El Cultural. 20 de diciembre de 2007

Buscadores de belleza. Historias de los grandes coleccionistas de arte
María Dolores Jiménez-Blanco y Cindy Mack
Ariel, 2007. 414 páginas

El coleccionista es un agente en alza en el mundo del arte. Si tradicionalmente había guardado celosamente sus tesoros, temeroso de los inspectores de Hacienda y de los robos, y reservando su ostentación a un círculo social reducido, en los últimos años se ha introducido en la esfera pública mediante la exposición de sus fondos o la creación de museos, la participación en patronatos, en seminarios… La actual pujanza del mercado del arte ha hecho surgir toda una generación de coleccionistas que compran sobre todo arte contemporáneo y que marcan más que nunca las derivas del arte y, sobre todo, su valoración, sus posibilidades de éxito, apuntalando el “sistema” mercantil-institucional que domina el panorama artístico. En la creciente contaminación entre lo público y lo privado, los grandes coleccionistas, particulares o corporativos, juegan un no pequeño papel. Son asuntos de gran trascendencia que tienen sus raíces en la evolución de las relaciones entre arte, dinero y poder en los siglos XIX y XX.

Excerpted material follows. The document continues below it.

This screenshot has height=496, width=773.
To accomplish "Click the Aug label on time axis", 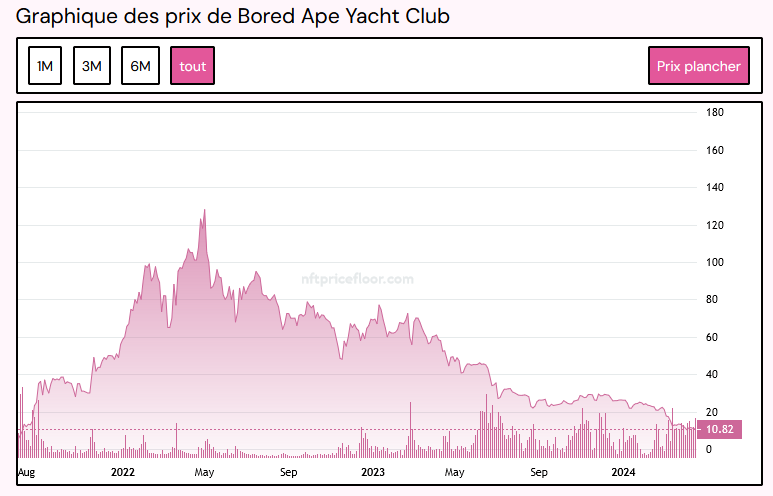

Es una pena que este libro, cuya publicación se enmarca en ese nuevo interés por la figura del coleccionista, se limite a proporcionarnos gran cantidad de datos sobre una veintena de ellos, sobre sus biografías, sus fortunas y sus adquisiciones, sin entrar a analizar el contexto en que esas trayectorias se inscriben, en el período comprendido entre 1880 y 1950. Al igual que en otro título de reciente aparición, Mi historia de amor con el arte moderno. Secretos de una vida entre artistas, de la galerista, comisaria y coleccionista Katharine Kuh (Turner – Fondo de Cultura Económica), que es pura anécdota, se aborda la relación con el arte desde el individualismo y privilegiando, de forma acrítica, las motivaciones puramente estéticas. Así, los millonarios que pasan por estas páginas son retratados como “ciudadanos de conducta irreprochable” con una “rara sensibilidad”, movidos por una “urgencia por rodearse de belleza” y de alguna manera artistas ellos mismos. En realidad, la lectura entre líneas del propio libro revela otras motivaciones. Fundamentalmente, en el caso de los industriales y banqueros, la adquisición o consolidación de una posición social en consonancia con su posición económica. En la elección de personajes abundan los estadounidenses —J.P. Morgan, Frick, Huntington, Havemeyer, Barnes…—, pero también hay espacio para los europeos —Wallace, Schukin y Morozov, Thyssen, Beyeler, Panza…— e incluso los españoles, representados por José Lázaro Galdiano y Francesc Cambó. Los capítulos más interesantes son los dedicados a quienes más dentro estuvieron del mundo del arte: el pintor Edgar Degas —que sí lo sacrificó todo por su compulsivo afán de tener las obras de los artistas que consideraba importantes—, el galerista Paul Guillaume o Gertrude Stein y Peggy Guggenehim; éstas no se limitaron como casi todos los demás a atesorar lo que sus asesores les buscaban —en algún caso sin llegar siquiera a desembalar lo que iba llegando a sus residencias y almacenes— sino que quisieron saborear el medio artístico, comprando las amistades bohemias que entretenían sus ocios.

Hay otros fragmentos amenos, como el que describe la extraña política matrimonial de los Rothschild o el empeño de Barnes de introducir a sus obreros en la creación contemporánea, pero en general la mera sucesión de informaciones no resulta atractiva para el lector no especializado al que se dirige el libro. Esos datos, así como las indicaciones sobre los destinos de importantes conjuntos de obras o sobre cómo los gustos de esos compradores potenciaron el interés general por un determinado artista, momento o tendencia, pueden ser útiles, sin embargo, para quienes desean profundizar en el tema. Pero serán ellos quienes deban aportar el análisis, la visión de conjunto y la mirada crítica que aquí brillan por su ausencia.